Rob Decker, who was born and raised in Northern California and now lives in Colorado, said he has been shooting beautiful scenes at national parks for the past 50 years, since the age of 8, when he took pictures on black-and-white film with his first Kodak.
He’s well on his way to creating a posters for each of the 61 national parks.
“I’ve been to 50 of the 61 national parks, and expect to get to a couple more this year—probably Great Basin in Nevada and Congaree in South Carolina,” he said.
Some of the national parks and recreation areas that adorn his posters include several in California, including Yosemite, Redwood and Joshua Tree, Big Bend (Texas), Olympic and Mount Ranier (Washington), Everglades (Florida), Great Smoky Mountains (Tennessee-North Carolina Border), Lincoln Memorial and several others in the nation’s capital, Mount Ranier (Washington), Grand Canyon (Arizona) and Yellowstone (Wyoming).
He loves all of the parks he’s visited and photographed, but holds a special affinity for Yosemite National Park, with its giant sequoias, clear lakes and rugged Sierra Nevada mountains.
At 19, he apprenticed under famed Yosemite photographer Ansel Adams.

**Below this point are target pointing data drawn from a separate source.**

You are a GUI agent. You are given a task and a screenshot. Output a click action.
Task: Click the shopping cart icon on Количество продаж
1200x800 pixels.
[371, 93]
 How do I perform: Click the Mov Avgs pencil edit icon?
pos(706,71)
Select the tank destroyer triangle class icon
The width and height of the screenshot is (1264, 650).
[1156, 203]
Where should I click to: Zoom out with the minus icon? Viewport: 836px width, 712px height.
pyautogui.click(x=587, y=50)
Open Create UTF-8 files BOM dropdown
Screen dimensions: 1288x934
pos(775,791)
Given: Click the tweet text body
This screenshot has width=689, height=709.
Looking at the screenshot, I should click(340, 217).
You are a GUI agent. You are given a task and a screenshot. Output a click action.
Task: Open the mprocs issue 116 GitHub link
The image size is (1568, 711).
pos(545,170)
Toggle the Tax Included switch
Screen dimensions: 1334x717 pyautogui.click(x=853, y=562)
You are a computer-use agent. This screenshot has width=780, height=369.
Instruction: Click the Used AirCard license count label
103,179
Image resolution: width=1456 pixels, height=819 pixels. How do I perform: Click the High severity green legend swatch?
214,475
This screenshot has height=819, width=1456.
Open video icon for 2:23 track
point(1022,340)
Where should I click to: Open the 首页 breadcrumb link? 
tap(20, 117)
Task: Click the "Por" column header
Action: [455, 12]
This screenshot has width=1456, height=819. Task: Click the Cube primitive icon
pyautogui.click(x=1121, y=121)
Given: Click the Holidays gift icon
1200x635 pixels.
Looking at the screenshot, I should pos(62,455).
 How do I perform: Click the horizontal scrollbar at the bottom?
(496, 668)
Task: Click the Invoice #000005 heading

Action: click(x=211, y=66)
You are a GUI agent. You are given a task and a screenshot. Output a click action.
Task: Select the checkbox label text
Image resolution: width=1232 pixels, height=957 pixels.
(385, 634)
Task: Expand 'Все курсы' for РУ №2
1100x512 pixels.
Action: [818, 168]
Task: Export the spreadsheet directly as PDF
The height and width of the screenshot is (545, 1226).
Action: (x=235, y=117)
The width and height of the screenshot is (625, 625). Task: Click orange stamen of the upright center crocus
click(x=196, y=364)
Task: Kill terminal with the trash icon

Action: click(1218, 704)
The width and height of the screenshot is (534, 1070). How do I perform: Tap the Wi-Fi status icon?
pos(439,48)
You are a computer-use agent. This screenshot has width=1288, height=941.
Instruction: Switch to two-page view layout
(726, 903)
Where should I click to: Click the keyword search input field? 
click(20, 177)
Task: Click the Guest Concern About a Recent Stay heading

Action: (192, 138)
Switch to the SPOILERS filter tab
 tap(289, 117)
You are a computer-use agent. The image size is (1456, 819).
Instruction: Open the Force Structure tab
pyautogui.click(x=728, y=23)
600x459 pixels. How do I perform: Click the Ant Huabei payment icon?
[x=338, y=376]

“My greatest connection to Yosemite is the summer of 1979, when I had the rare privilege of studying under Ansel Adams,” Decker said. “I was just 19, and I appreciate the experience now more than ever. We photographed the valley as well as the high country— everything in black and white, of course—and also worked on traditional darkroom methods and printing techniques.”
“It was the moment that brought my love of photography and the national parks together, and I have been exploring and photographing them ever since,” he told The Sacramento Bee. “Today, Yosemite tops the list as my most favorite National Park.”
Back when camping reservations weren’t required at popular Yosemite, Decker and his family would drive up from the Bay Area and find a spot to pitch a tent.. Later, he backpacked with friends there and even camped overnight on Half Dome.
His grandparents honeymooned there in 1920s and his brother got married in Yosemite Valley Chapel.
Decker said he hopes his artwork will encourage people to get out and explore the parks, like he has his entire life, and create their own nature experiences.
“Our national parks are more than just public lands — they’re part of a cultural legacy to share with future generations,” he said. “So it’s important to inspire the next wave of supporters and stewards.”
National parks draw more than 330 million visitors annually. Decker is giving 10 percent of his proceeds to organizations that support the parks.
Decker digitally manipulates photographs and adds text to describe in a few words each of the parks’ symbolic features, along with the name of the park.
His website says he designed and developed a process to create the WPA-style effect, by taking a series of high dynamic range photographs, and then turning the composite HDR photograph into graphic art.
Each 13-by-19-inch poster is numbered, signed, dated and printed on a 100 percent recycled stock. They cost $35 each.
WPA was a sweeping employment and infrastructure program created by President Franklin D. Roosevelt during the Great Depression.